Die Jungfreisinnigen Kanton St.Gallen starten morgen Samstag, 25. April 2026, am ersten nationalen Sammeltag der Verwaltungsbremse-Initiative (VBI) der Jungfreisinnigen Schweiz mit einer Standaktion in der St.Galler Innenstadt ihre 18 monatige Sammelkampagne. Mit der VBI wollen die Jungfreisinnigen das Verwaltungswachstum auf Bundesebene an den Medianlohn der Schweiz koppeln und damit, neben der bewährten Schuldenbremse, ein weiteres Instrument für Mehr Freiheit, Weniger Staat anregen.
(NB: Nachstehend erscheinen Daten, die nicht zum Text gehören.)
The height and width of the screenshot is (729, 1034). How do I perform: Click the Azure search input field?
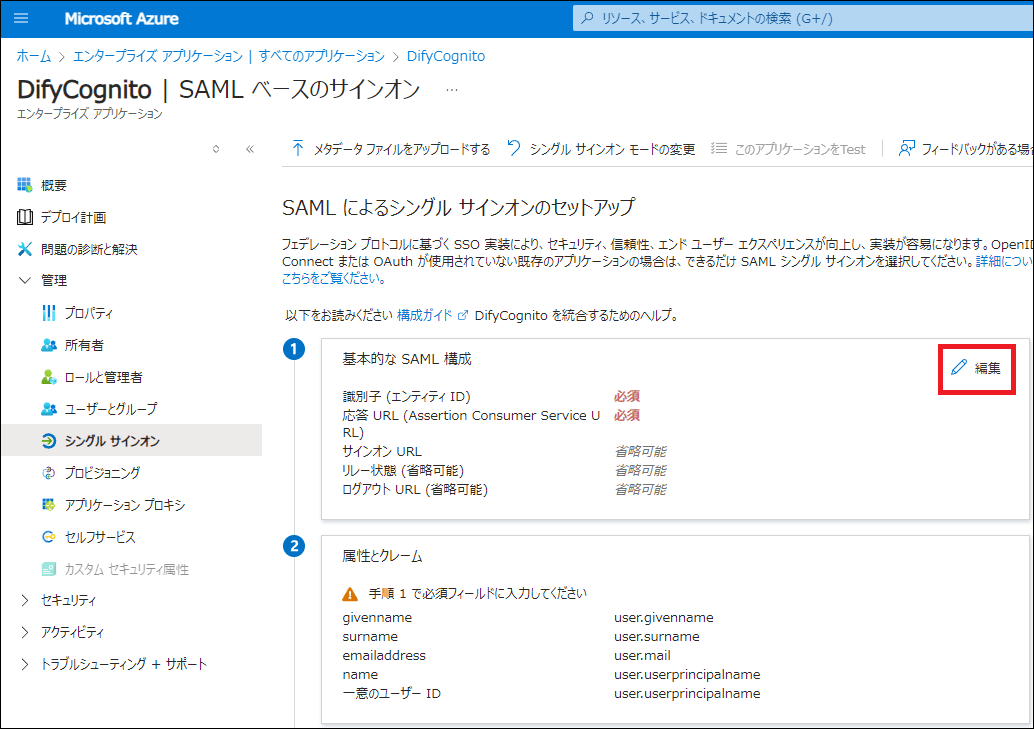tap(800, 18)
Die Jungfreisinnigen setzen sich mit der VBI für eine nachhaltige und verantwortungsvolle Entwicklung der Bundesverwaltung ein. Seit 2010 sind die Personalausgaben der zentralen Bundesverwaltung um 32 Prozent gewachsen, also deutlich stärker als die Löhne der übrigen Bevölkerung. Dieses Wachstum belastet die Steuerzahlenden und verschärft den Fachkräftemangel in der Privatwirtschaft.
Die Initiative setzt hier an: Künftig sollen die Personalausgaben der Bundesverwaltung nur noch im Gleichschritt mit der allgemeinen Lohnentwicklung wachsen dürfen. Damit wird die bewährte Schuldenbremse gezielt ergänzt durch ein Instrument, das unkontrolliertes Stellenwachstum verhindert, ohne die Handlungsfähigkeit des Staates einzuschränken. Ausnahmen stellen sicher, dass Investitionen in Bildung und Forschung weiterhin möglich bleiben und der Staat in Krisensituationen flexibel reagieren kann.
Im Rahmen des nationalen Sammeltags organisieren die Jungfreisinnigen St.Gallen eine Standaktion in der Stadt St.Gallen, ab 14:00 Uhr, beim Brunnen an der Marktgasse in der Altstadt. Die Bevölkerung ist herzlich eingeladen, sich vor Ort über die Initiative zu informieren und diese mit ihrer Unterschrift zu unterstützen.
Die Sammelkampagne der Jungfreisinnigen St.Gallen wird Michael Egli, Start-Up-Gründer aus St.Gallen und Vorstandsmitglied der Jungfreisinnigen St.Gallen-Gossau, leiten.